Shaping Refugee Narratives: Strengthening Refugee Pathways Towards Higher Education
My project addresses the gap in higher education attainment for refugees by providing them with the tools necessary to apply to colleges. Through my intensive and dynamic photovoice-based workshop, participants will cultivate verbal and written communication skills and learn to articulate their stories effectively. Workshops will aid participants in developing a compelling college admissions personal statement, eliminating one obstacle in their pathway to higher education and supporting refugees in tackling systemic barriers by building literacy in the college application process.

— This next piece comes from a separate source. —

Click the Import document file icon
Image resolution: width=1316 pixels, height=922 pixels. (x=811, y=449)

Community Connection through Cooking
Community Connection through Cooking is a program that aims to address the social isolation and nutritional needs of newly arrived Haitian migrants who are pregnant or postpartum, an issue described in more detail in the following section. It will do so by engaging such migrants in group nutrition classes taught by a culinary educator in Boston Medical Center’s (BMC) Teaching Kitchen.
EnterCambio
We hope to create an easy-to-use social networking platform and app to match college students as well as refugees, asylum seekers, and other immigrants in Greater Boston. Our mission is to facilitate valuable discussions and provide a pathway for language/cultural exchange to foster long-lasting relationships between college students and migrants.
CRIB (Cellphone Recycle Initiative Boston)

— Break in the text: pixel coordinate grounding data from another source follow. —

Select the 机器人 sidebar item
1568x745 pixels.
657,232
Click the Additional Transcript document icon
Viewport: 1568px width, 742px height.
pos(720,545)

CRIB will be a program that collects recycled smartphones to distribute to immigrants and refugees in Boston.
Recipes for Refugees
Our proposal is an interactive website offered in hundreds of languages spoken by refugees in Boston that providing information and infographics on culturally appropriate nutrition.
UC Packs
Refugee or immigrant children, in particular, unaccompanied migrant children (UC) (as labeled by the Office of Refugee Resettlement (ORR)), need a way to communicate when they are sick, hungry, scared, or suffering from trauma, as well receive basic medical aid, immediately upon entering the U.S. Therefore, I am proposing the development of UC “packs,” which would include child-safe medical and nutritional aid (e.g., Band-aids or wound care, glucose/electrolyte treatment, anti-infection ointment, insect bite treatment, antiseptic saline wipes, face mask, etc.) and an emotion card with information in Spanish (or any language) that can help children communicate with U.S. authorities (or any adult) about their health or how they are feeling. The pack would also include a reminder that children are important and protected under the law. The pack items would be within a small water-proof pouch on a lanyard so the child can “wear” them.

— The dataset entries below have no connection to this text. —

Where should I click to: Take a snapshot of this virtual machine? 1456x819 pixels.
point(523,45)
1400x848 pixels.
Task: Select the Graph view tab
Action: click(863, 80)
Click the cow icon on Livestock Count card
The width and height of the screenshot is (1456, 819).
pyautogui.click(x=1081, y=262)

Building Community in Shared Spaces
Our idea is to provide spaces and support groups intended to allow immigrants of any status-seeking community between the ages of 18-25 in the Greater Boston Area who identify as BIPOC and from marginalized identities to develop social and cultural connections in order to improve immigrant mental health and wellbeing and ensure the feeling of having a place within their new communities. We plan to partner with local community centers and recruit immigrants that have already been settled in the US as group leaders to form casual support groups for immigrants that will provide them with a space to meet others who can understand what they are experiencing.